How to notify errors through td-agent immediately while only sending counts of certain acknowledged errors daily
💻 Tech
A short while ago, I implemented a slack notification function in our product’s td-agent.
Then I faced a problem. There are errors everyone acknowledges and do not need to be notified immediately.
We only want to know how many times the error occurred daily not to miss if it strangely happens a lot.
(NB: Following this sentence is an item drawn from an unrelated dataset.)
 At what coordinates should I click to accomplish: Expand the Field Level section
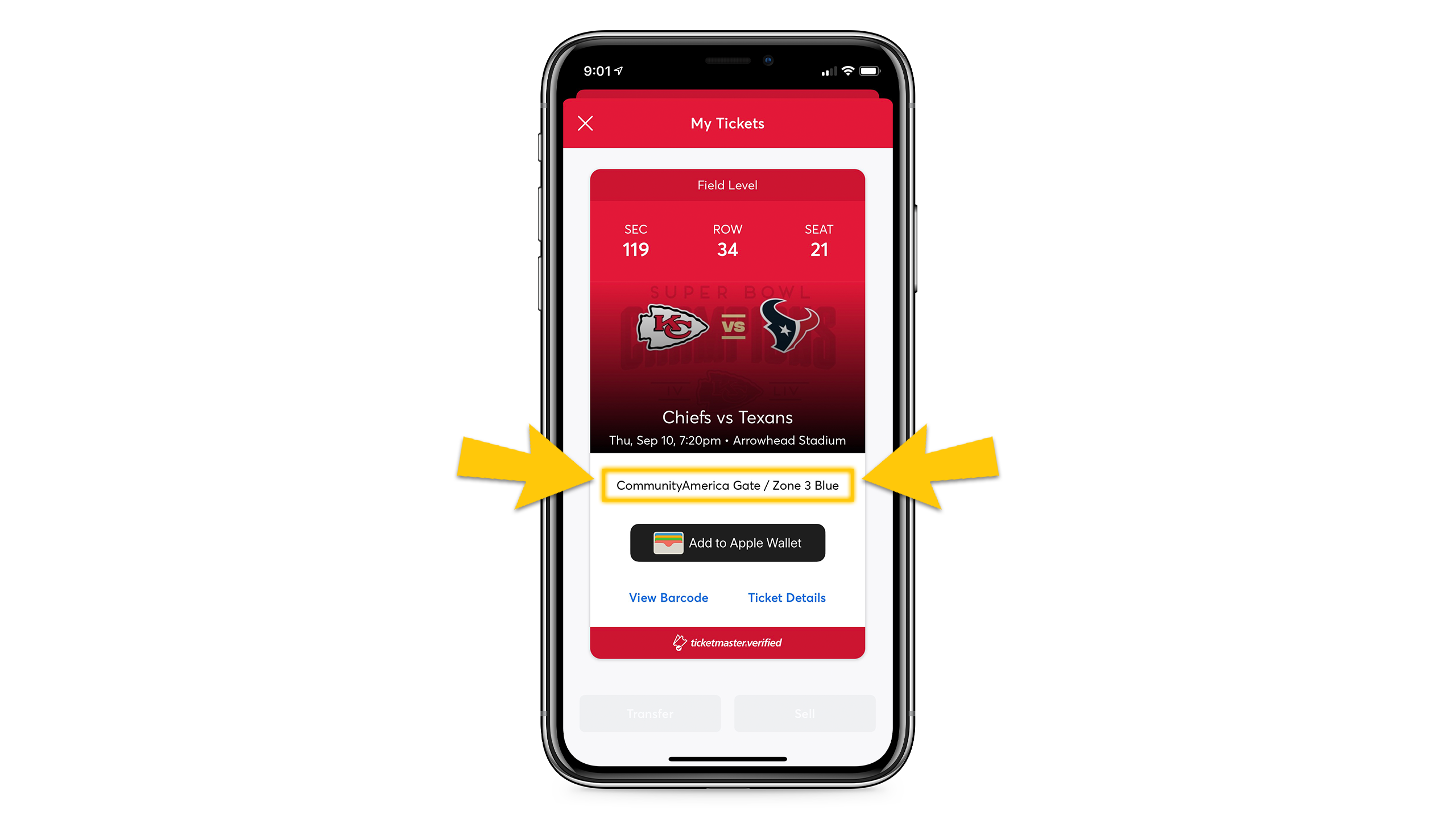click(x=728, y=185)
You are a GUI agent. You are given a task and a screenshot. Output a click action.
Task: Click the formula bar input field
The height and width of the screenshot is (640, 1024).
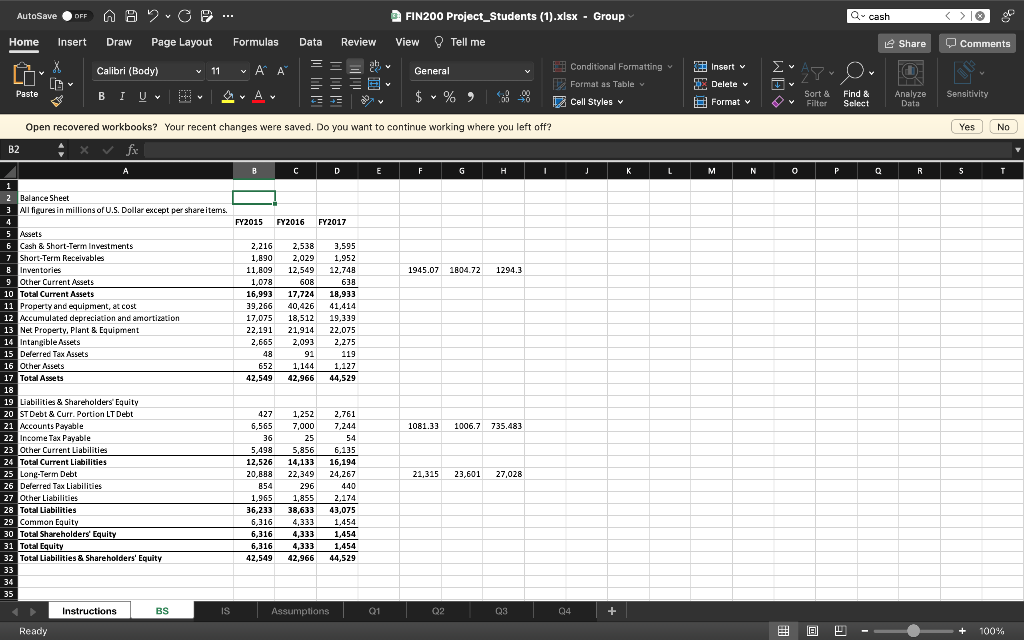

I made it possible by using rewrite
, grepcounter
and slack
plugins.
Here’s the code how I overcame it in td-agent.conf file.
# Retrieve Error Log
<source>
type tail
path {{ path }}
format multiline
format_firstline /^\d{4}-\d{2}-\d{2}/
format1 /^(?<text>.*)/
tag raw.app.errorlog.{{ hostname }}
pos_file /var/tmp/app_log.pos.slack
</source>
# Filter Acknowledged Error
<match raw.app.errorlog.{{ hostname }}>
type rewrite
add_prefix filtered
<rule>
key text
pattern FileNotFoundException
append_to_tag true
tag FileNotFoundException
</rule>
</match>
# Notify Error to the Slack channel
<match filtered.raw.app.errorlog.{{ hostname }}>
type slack
webhook_url {{ webhook_url }}
channel {{ channel }}
username ERROR_NOTIFIER
message '{{ td_agent_app_errorlog_mention }}```[host] {{ hostname }} [Path] {{ errorlog_path }}``` %s'
message_keys text
color warning
flush_interval 10s
</match>
# Notify the count of Acknowledged Errors filtered above
<match filtered.raw.app.errorlog.{{ hostname }}.FileNotFoundException>
type grepcounter
count_interval 86400 # = 24 hours
input_key text
threshold 1
add_tag_prefix count
</match>
<match count.filtered.raw.app.errorlog.{{ hostname }}.FileNotFoundException>
type slack
webhook_url {{ webhook_url }}
channel {{ channel }}
username EXISTING_ERROR_NOTIFIER
icon_emoji :admission_tickets:
message_keys count
message '```FileNotFoundException occured %s times within this 24 hours at {{ hostname }}```'
color #FFB6C1
flush_interval 10
</match>
When an error happens, a notification like this immediately sends to a Slack channel.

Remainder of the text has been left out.